§ Problem requirements:
Retype all of the data shown below, keeping every character the same.

Collected data entries
════════

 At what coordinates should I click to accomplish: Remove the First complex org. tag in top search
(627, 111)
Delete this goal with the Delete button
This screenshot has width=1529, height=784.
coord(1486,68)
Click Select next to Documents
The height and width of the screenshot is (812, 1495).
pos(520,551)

════════

§ Reply:
 At what coordinates should I click to accomplish: Remove the First complex org. tag in top search
(627, 111)
Delete this goal with the Delete button
This screenshot has width=1529, height=784.
coord(1486,68)
Click Select next to Documents
The height and width of the screenshot is (812, 1495).
pos(520,551)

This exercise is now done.